From the Research
Yes, pulmonary embolism (PE) can cause supraventricular tachycardia (SVT). When a blood clot lodges in the pulmonary arteries, it creates increased pressure in the right side of the heart, which can trigger abnormal electrical activity in the atria. This hemodynamic stress often leads to rapid heart rhythms, including SVT, as the heart attempts to compensate for decreased cardiac output and oxygen delivery. SVT in PE patients typically presents as sinus tachycardia, but other forms like atrial fibrillation or atrial flutter may occur.
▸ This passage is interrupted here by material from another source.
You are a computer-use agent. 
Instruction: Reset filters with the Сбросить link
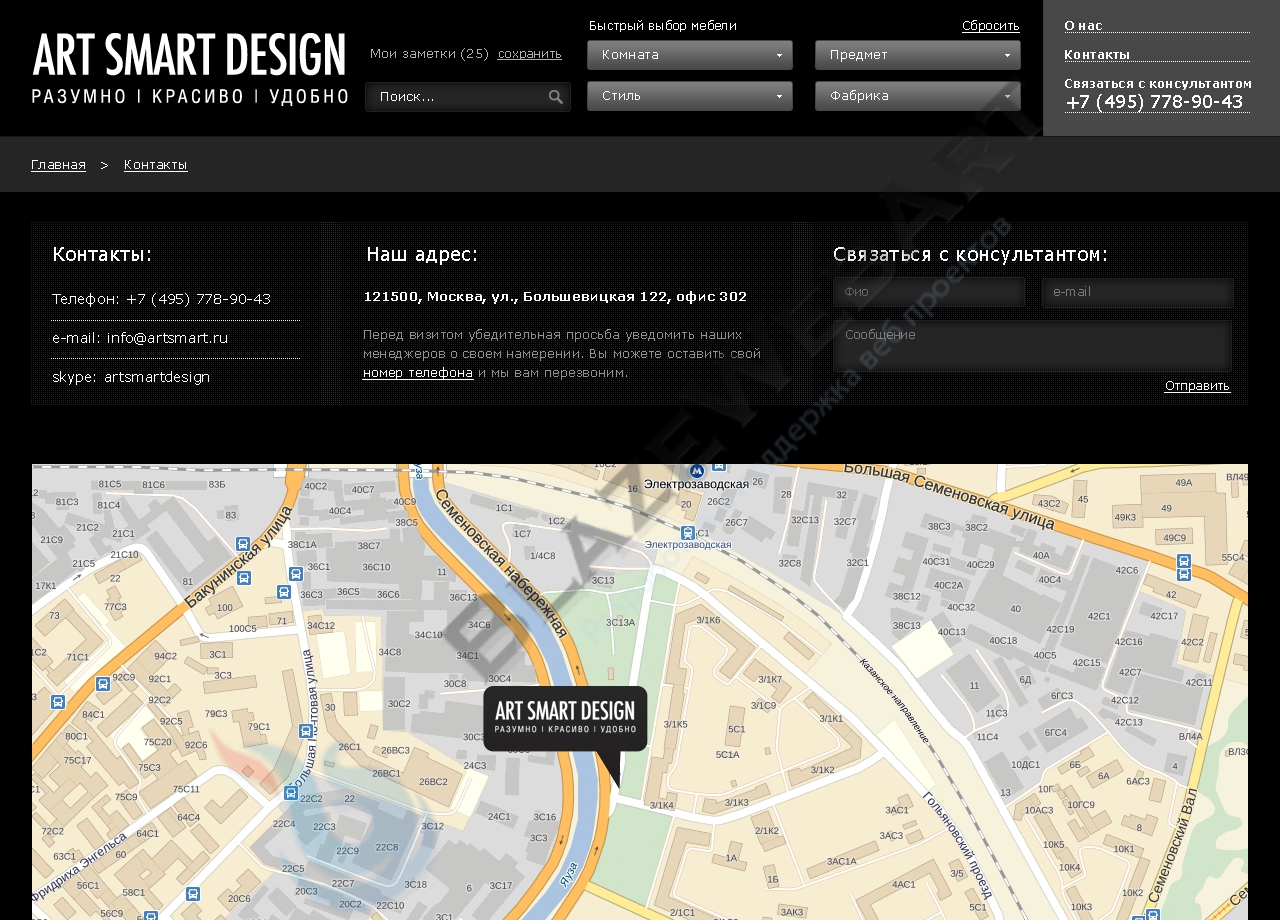pos(990,26)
Pathophysiology of PE-induced SVT
The pathophysiology of PE-induced SVT is complex and involves multiple factors, including:
- Increased pressure in the right side of the heart
- Abnormal electrical activity in the atria
- Decreased cardiac output and oxygen delivery
- Hemodynamic stress and compensatory mechanisms
According to a study published in the Journal of the American Medical Association (JAMA) in 2022 1, PE is characterized by occlusion of blood flow in a pulmonary artery, typically due to a thrombus that travels from a vein in a lower limb. The incidence of PE is approximately 60 to 120 per 100 000 people per year, and approximately 60 000 to 100 000 patients die from PE each year in the US.
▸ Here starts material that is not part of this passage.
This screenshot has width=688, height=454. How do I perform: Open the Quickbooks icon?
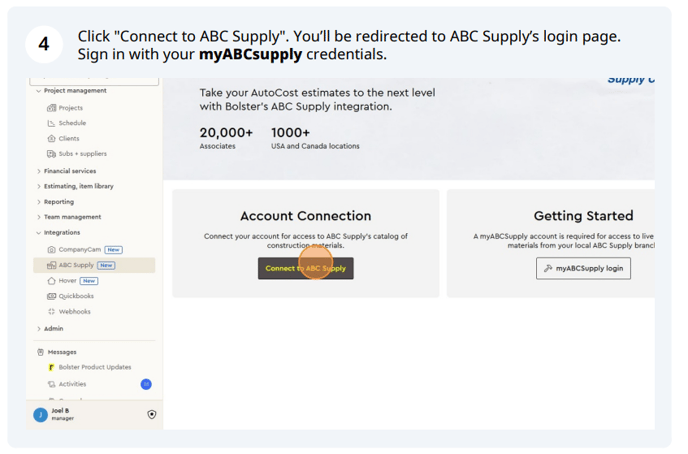(51, 296)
Clinical Presentation and Diagnosis
If a patient presents with unexplained SVT, especially with risk factors like immobility, recent surgery, or symptoms like shortness of breath and chest pain, PE should be considered in the differential diagnosis. Prompt diagnosis and treatment of the underlying PE with anticoagulation therapy is essential to resolve the arrhythmia and prevent further complications. A study published in the Internal Medicine Journal in 2019 2 highlights the importance of clinical prediction scores, such as the Wells score, in clinical decision-making and decreasing unnecessary radiological investigations.
Treatment and Management
The treatment and management of PE-induced SVT involve anticoagulation therapy, which is the foundation of PE management. Haemodynamically unstable patients require thrombolysis unless absolutely contraindicated, while stable patients with right ventricular dysfunction or ischaemia should be aggressively anti-coagulated. A study published in the Methodist DeBakey Cardiovascular Journal in 2024 3 reviews the primary and longer-term considerations for anticoagulation management in patients with PE and highlights special patient populations and risk factor considerations. Direct oral anticoagulants, such as apixaban, edoxaban, rivaroxaban, or dabigatran, are noninferior for treating PE and have a lower rate of bleeding compared to heparin combined with a vitamin K antagonist 1.